Given text below:

A third of students gain diplomas after 2 years
Ofsted has published its report on the introduction of the Diplomas for the second year of their operation. It found that there were weaknesses between principal learning and the other components of the qualification, particularly functional skills and specialist learning.
The diplomas, which combine practical and academic learning, were said to be too complicated, with many students failing to understand what was required of them.
The survey also shows that youngsters have become “bored by too much theory”. For example, in courses like hair and beauty, the teacher questioned the learners directly about the different characteristics of african, Asian and European hair-types. Through carefully planned discussion, learners explored why European hair varied from straight to curly. The popularity of hair braiding among Europeans was discussed and students identified some of the potential problems, such as having a sunburnt scalp if it was dome on holiday in a hot climate without adequate protection. What there was too little of was actually cutting people's hair, says the report.
Diplomas were introduced by the former Labour government two years ago as an alternative to GCSEs and A-levels. Schools, colleges and businesses team up to offer the qualifications with students travelling between them to attend their courses.
But the take-up has been slow with just 11,000 students starting them in the first year. And of these, only 4,000 had gained the qualification after two years.
Although some aspects of the qualification are working well, Ofsted said teaching subjects such as English and maths in isolation to the vocational content of the diploma was leaving learners struggling to develop and apply their functional skills.
"Learners are particularly enthusiastic about the opportunities Diplomas offer them to develop their vocational skills using industry standard equipment, but the teaching of related skills in English, mathematics and information and communications technology is too variable," the report said.
Many learners responded well to the opportunity for active and practical learning and managed to develop their independent learning in this area. And behaviour and engagement was good in most places visited by inspectors.

End of Given text.
Listed entries below:

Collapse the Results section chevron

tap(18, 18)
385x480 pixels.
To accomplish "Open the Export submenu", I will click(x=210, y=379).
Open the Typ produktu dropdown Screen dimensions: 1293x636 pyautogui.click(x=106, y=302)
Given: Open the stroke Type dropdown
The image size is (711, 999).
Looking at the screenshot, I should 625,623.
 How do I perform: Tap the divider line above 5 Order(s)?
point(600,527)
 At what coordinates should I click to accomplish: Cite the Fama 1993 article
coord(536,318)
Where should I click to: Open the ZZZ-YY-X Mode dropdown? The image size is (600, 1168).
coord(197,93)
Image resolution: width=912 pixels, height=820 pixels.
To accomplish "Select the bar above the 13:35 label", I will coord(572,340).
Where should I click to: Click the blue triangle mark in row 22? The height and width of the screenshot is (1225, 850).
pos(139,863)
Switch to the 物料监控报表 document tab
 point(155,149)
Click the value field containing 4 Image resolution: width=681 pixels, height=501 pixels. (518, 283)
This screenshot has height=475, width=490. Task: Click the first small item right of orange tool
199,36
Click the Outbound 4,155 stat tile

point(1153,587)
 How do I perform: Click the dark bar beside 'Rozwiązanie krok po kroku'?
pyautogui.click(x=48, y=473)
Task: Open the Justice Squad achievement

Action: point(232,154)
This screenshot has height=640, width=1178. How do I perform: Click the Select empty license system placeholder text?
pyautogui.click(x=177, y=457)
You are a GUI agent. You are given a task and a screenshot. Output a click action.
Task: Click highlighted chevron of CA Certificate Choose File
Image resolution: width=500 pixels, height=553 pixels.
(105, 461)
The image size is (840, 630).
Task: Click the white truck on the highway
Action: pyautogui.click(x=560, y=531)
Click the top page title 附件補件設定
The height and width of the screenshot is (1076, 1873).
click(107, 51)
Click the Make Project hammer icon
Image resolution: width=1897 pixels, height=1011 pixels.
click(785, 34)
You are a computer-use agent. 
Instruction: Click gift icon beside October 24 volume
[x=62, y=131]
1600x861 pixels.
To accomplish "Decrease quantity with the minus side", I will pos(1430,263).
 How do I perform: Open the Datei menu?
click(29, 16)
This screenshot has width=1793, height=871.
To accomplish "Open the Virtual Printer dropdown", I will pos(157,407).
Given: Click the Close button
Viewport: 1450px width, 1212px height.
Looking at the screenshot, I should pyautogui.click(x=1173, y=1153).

End of Listed entries.

Activity 1:
Please answer these questions about the article on Diplomas:
(a) How many students started the Diplomas in the first year?
(b) Which government introduced the Diplomas?
(c) In hair and beauty courses, what does the report say there was too little of?
Activity 2: Rewrite everything in the article on Diplomas from "But the take-up" down to "after two years.", substituting "gradual" for "slow".
Activity 3: In the article on Diplomas, which subjects' related skills does the quoted report call "too variable" in their teaching?

Solution 1:
(a) 11,000
(b) The former Labour government
(c) Actually cutting people's hair

Solution 2:
But the take-up has been gradual with just 11,000 students starting them in the first year. And of these, only 4,000 had gained the qualification after two years.

Solution 3: English, mathematics, information and communications technology